I can’t recall anything at all about 415 502-1300. I suppose it was ahead of my time. (Maybe it connects you to UCSF these days.) But I DO recall 415 552-1300 from the pre-UBER/Lyft era. At that time, if you gave that line a jingle ’cause you needed a taxi at, let’s say 7:00 PM on a Saturday night, you’d most likely get a busy signal, oh well.

Why? Well it’s ’cause there were <1000 taxi medallions in Frisco for the longest time. This shortage meant that cabbies could make bank, especially considering how cheap rents were Back Then compared with now. It was such a sweet job that former Mayor Willie Brown drove a taxi to pay his way through UC Hastings Law School back in the 1950’s. And in the 1980’s, Frisco was gaining a national reputation as a place where it was hard to find a cab. Read THE MAYOR, THE CABBIES and the 84 DEMOCRATIC CONVENTION – Historical Essay by Rua Graffis, United Taxicab Workers, 1996 for the reason why.

Anywho, just think about what phone number cabbies would use to call in for a tow truck if a taxi broke down – they sure as Heck wouldn’t use the sucker line, right? They’d call a number where somebody would actually pick up. That’s the kind of number that you’d want to use.

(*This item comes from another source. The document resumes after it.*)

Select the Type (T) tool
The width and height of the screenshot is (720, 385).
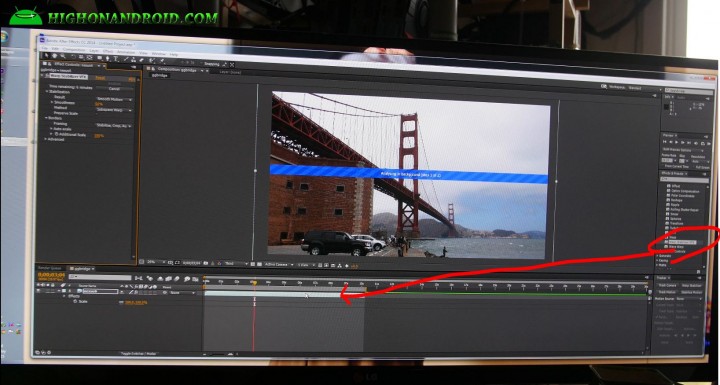(x=116, y=59)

What’s that, you lived out at 25th and Irving way out there in the Sunset? Well in that case, you might have had to wait / give up on getting a taxi, but at least an effort would be made. Or maybe a taxi driver heading in that general direction would drop off and then swing on by in 20 minutes or so.

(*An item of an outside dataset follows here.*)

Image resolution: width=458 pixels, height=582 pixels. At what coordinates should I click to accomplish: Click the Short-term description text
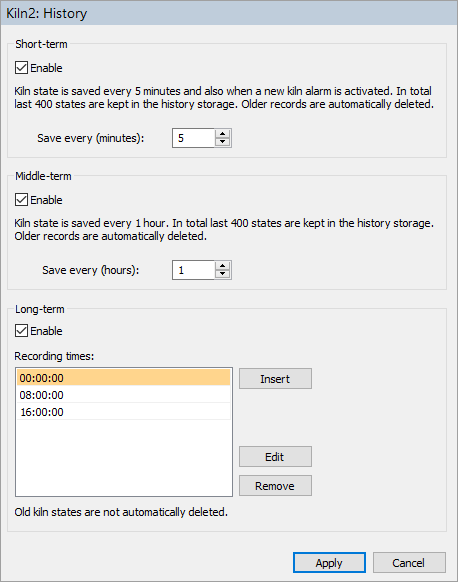pos(224,98)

I’m not saying that that was great, but all this attention paid by the taxi industry to those who knew how to get through meant there was less attention paid to some tourist / newcomer who didn’t know anything.

Of course, our Chamber of Commerce and our tourist industry HATED this situation, but then, in part due to the difficulty certain ballers (like Travis K) had finding a taxi in Frisco ’round about a decade ago, ALONG CAME UBER AND LYFT.

Now, any rube can get a ride, but traffic is much worse, and getting worser, so who knows which era you’d prefer.